24 September, 2016
In William Lim and Another v. Hung Ka Hai Clement and Others [2016] HKCFI 1439; HCA 1282/2016 (24 August 2016), the Hong Kong Court of First Instance ordered a stay of court proceedings and referred an ongoing dispute to arbitration pursuant to s 20 (1) of the Arbitration Ordinance (Cap 609). The Court found that it had no jurisdiction when an action brought before it is one which is the subject of an arbitration agreement.
Background
Disputes arose between the parties after the Defendants, members of the Governing Board of a large professional services firm, decided to impose a financial penalty on two firm members (the Plaintiffs). The Plaintiffs had sent emails to other partners of the practice expressing concerns on the Board’s decisions and further raised issues with the Board’s governance. By their dispatch of various emails to other partners, the Plaintiffs allegedly acted in breach of their confidential obligations by communicating highly sensitive information concerning the firm.

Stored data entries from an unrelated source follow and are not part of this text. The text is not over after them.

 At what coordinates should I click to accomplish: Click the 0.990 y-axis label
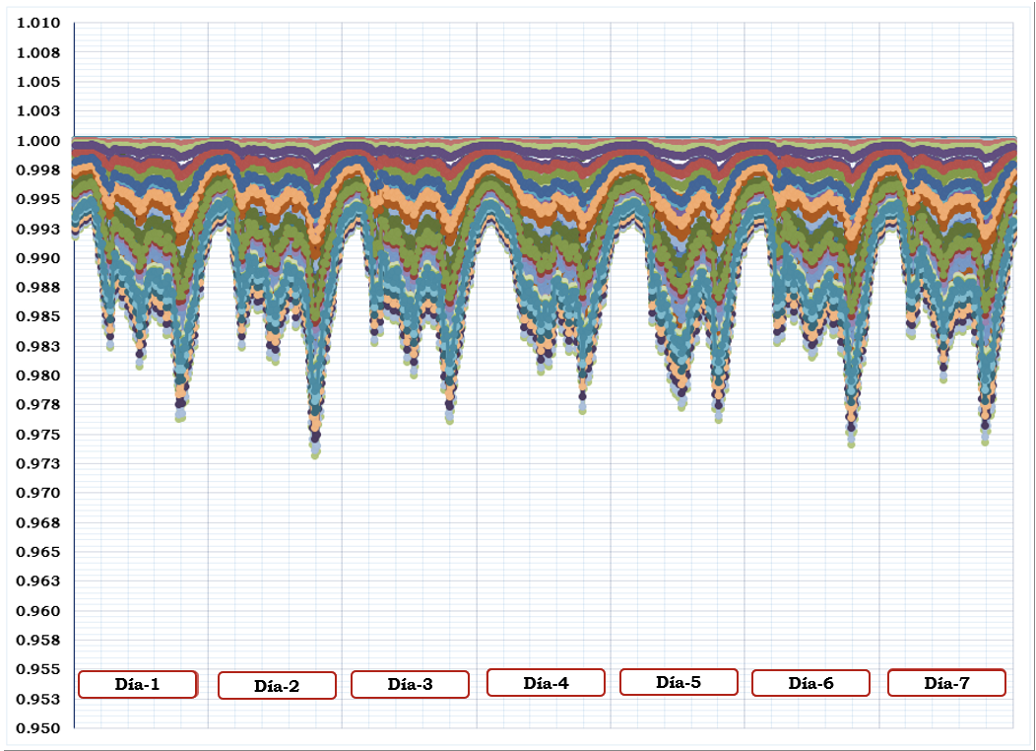[39, 258]
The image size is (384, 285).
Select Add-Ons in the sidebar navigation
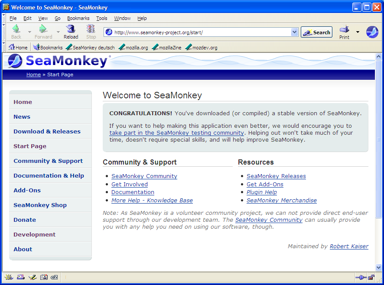(27, 191)
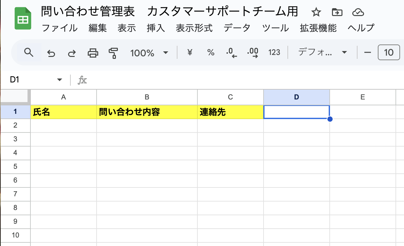Open the default font dropdown

tap(322, 52)
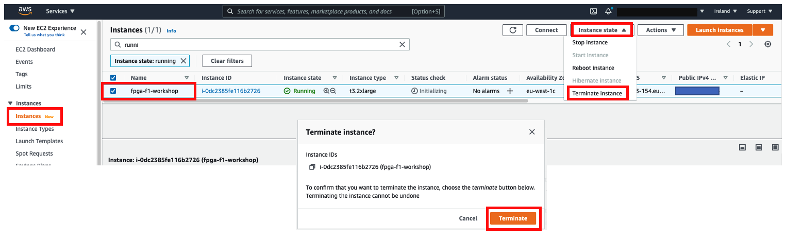This screenshot has width=786, height=238.
Task: Open table preferences gear icon
Action: (767, 44)
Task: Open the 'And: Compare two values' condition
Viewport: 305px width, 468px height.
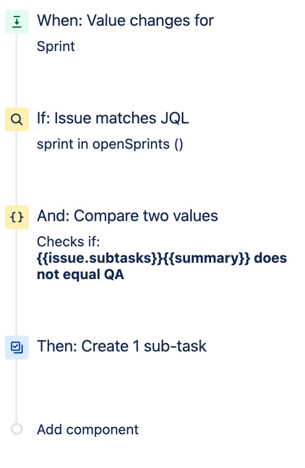Action: [x=127, y=216]
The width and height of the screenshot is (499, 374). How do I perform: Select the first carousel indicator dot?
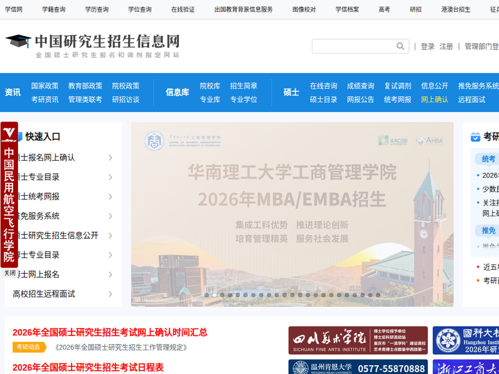click(x=207, y=295)
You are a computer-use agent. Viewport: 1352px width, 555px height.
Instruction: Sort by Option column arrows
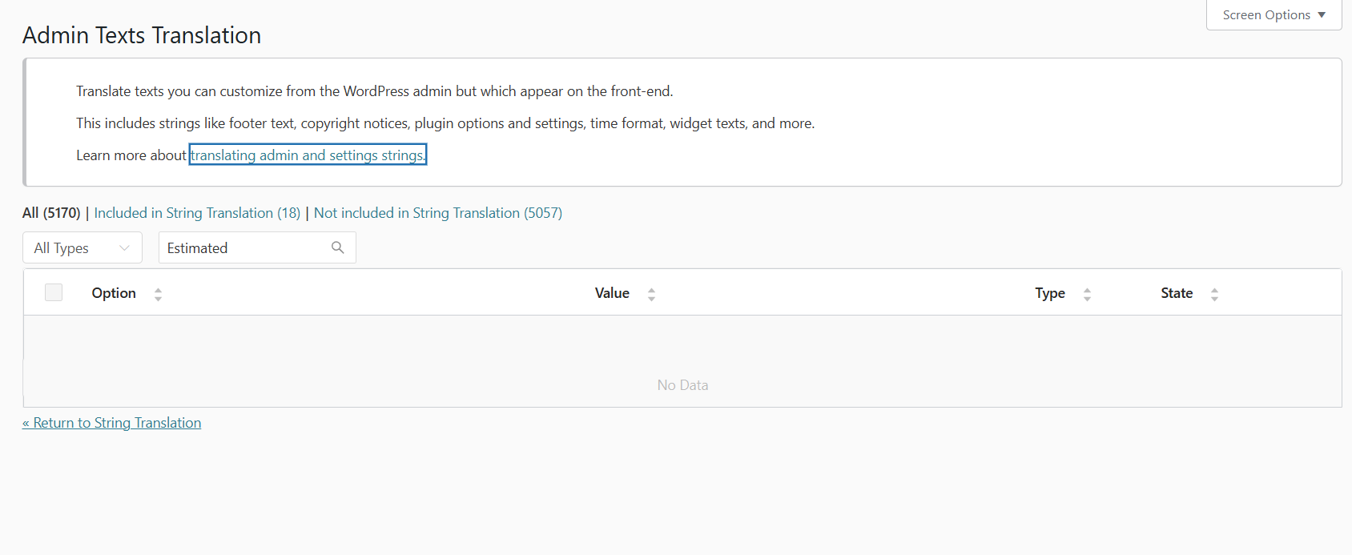tap(158, 294)
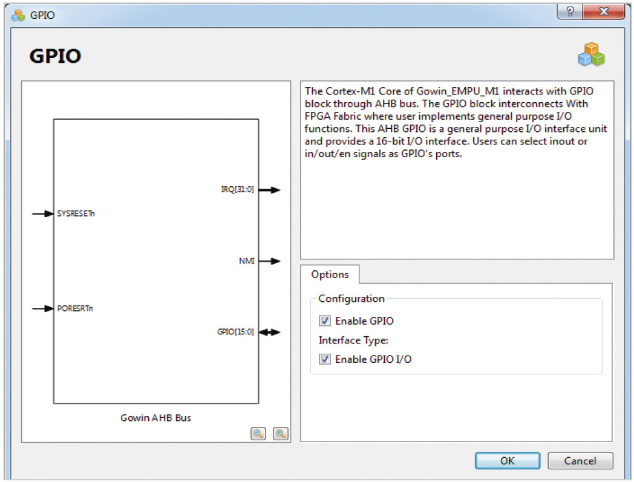Click the Gowin AHB Bus label

155,418
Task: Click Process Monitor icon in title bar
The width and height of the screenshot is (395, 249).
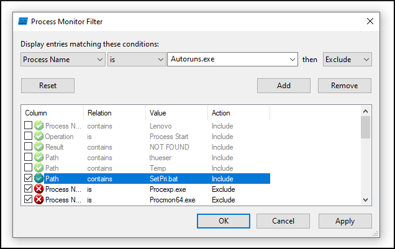Action: coord(22,22)
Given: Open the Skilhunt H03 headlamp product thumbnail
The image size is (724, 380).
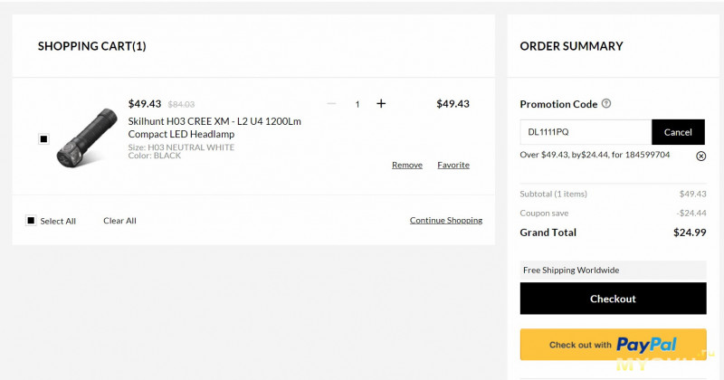Looking at the screenshot, I should click(87, 138).
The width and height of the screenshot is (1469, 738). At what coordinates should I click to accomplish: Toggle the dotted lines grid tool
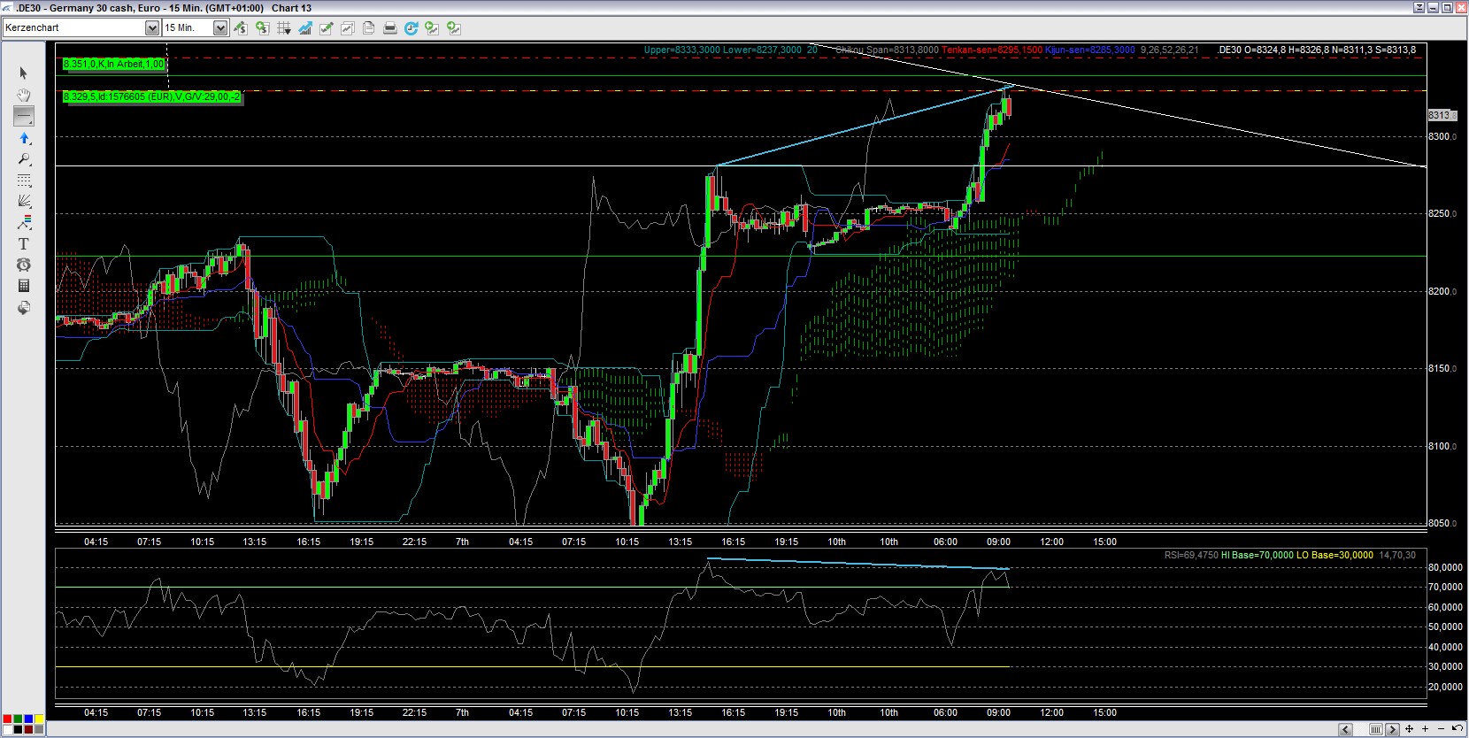tap(24, 181)
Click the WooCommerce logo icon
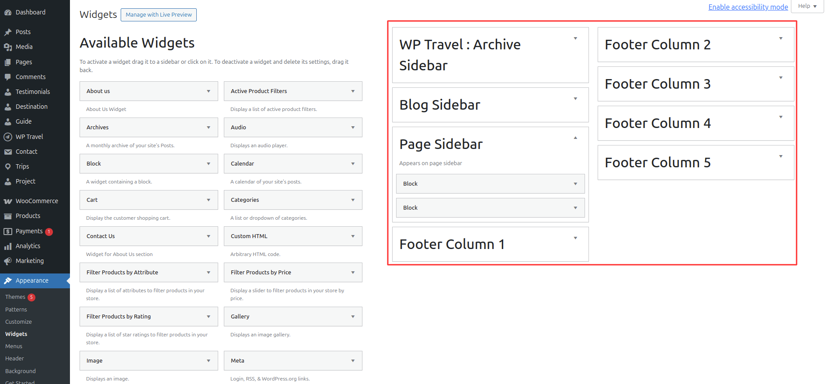 pos(8,201)
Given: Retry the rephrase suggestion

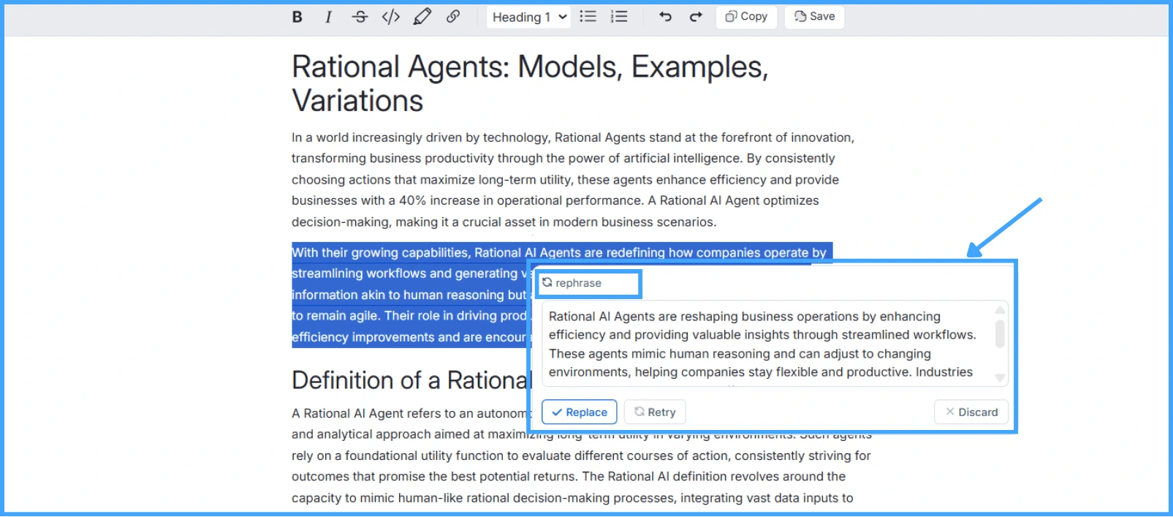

The Plaintiffs sought an order from the court that the Board’s sanctions were void, had no effect and should be set aside because the Plaintiffs were not given the opportunity to know and answer the charges made against them, and that members of the Board had exercised their power for improper purposes. The Defendants applied to stay the proceedings to arbitration, pursuant to the arbitration clause contained in the Shareholders’ Agreement. The judge granted the stay, with costs to be paid by the Plaintiffs on an indemnity basis.
The judgment
The Court first reiterated that an applicant for stay has only to demonstrate that there is a prima facie case that the parties are bound by an arbitration clause. Unless the point is clear, the Court should not attempt to resolve the issue but should stay the matter in favour of arbitration (PCCW Global Ltd v. Interactive Communications Services Ltd [2007] 1 HKLRD 309). The Court has no discretion under s 20 (1) of the Arbitration Ordinance (Cap 609), if the action brought before it is one which is the subject of an arbitration agreement – unless the agreement is null and void, inoperative or incapable of being performed.
The Shareholders’ Agreement, which was the governing document in this matter, contained an escalation dispute resolution clause. It provided for disputes to be referred, first to the Chairman, and failing such resolution, to the Governing Board. If the dispute is still not resolved by the Governing Board within the time specified, then it may be referred to arbitration for final resolution.
The Plaintiffs’ main argument was that they were entitled to maintain the court proceedings, since the dispute between the parties had already been referred to the Chairman for resolution, and the mechanism for dispute resolution had been exhausted.
The Court found no merit in the Plaintiffs’ argument. If the dispute had been referred to the Chairman, and/or the Board, and if, as the Plaintiffs contended, the dispute was resolved by the Chairman by imposing the monetary sanctions, such resolution was clearly not to the satisfaction of the Plaintiffs. Since the sanctions imposed by the Board were not admitted by the Plaintiffs, there was clearly a dispute between the parties, and such dispute fell within the ambit of the arbitration clause in the Shareholders’ Agreement. All the other matters raised by the Plaintiffs, as to whether or not they were entitled to circulate the emails amongst the partners, are to be considered and decided by the arbitral tribunal, not by the Court.
In the Court's view, the Plaintiffs’ resistance to the stay was misconceived. There was no merit in their claim that the dispute resolution procedure had been exhausted when there were clearly residual disputes, which had not been resolved by the Chairman or the Board to the satisfaction of the parties. In the broader context, even in the course of one reference to arbitration, more than one dispute may arise, and unless all these disputes are resolved and decided by the tribunal, the arbitration cannot be said to have been terminated. Further, one or more disputes may arise under the arbitration agreement between the same parties. The fact that one dispute has been referred to arbitration does not mean that the arbitration agreement has been performed, and cannot be further implemented.
Costs were ordered on the indemnity basis. However, it is unclear from the judgment whether this was on the basis of the Plaintiffs' conduct or an extension of the court's general practice of awarding indemnity costs in failed arbitration-related applications.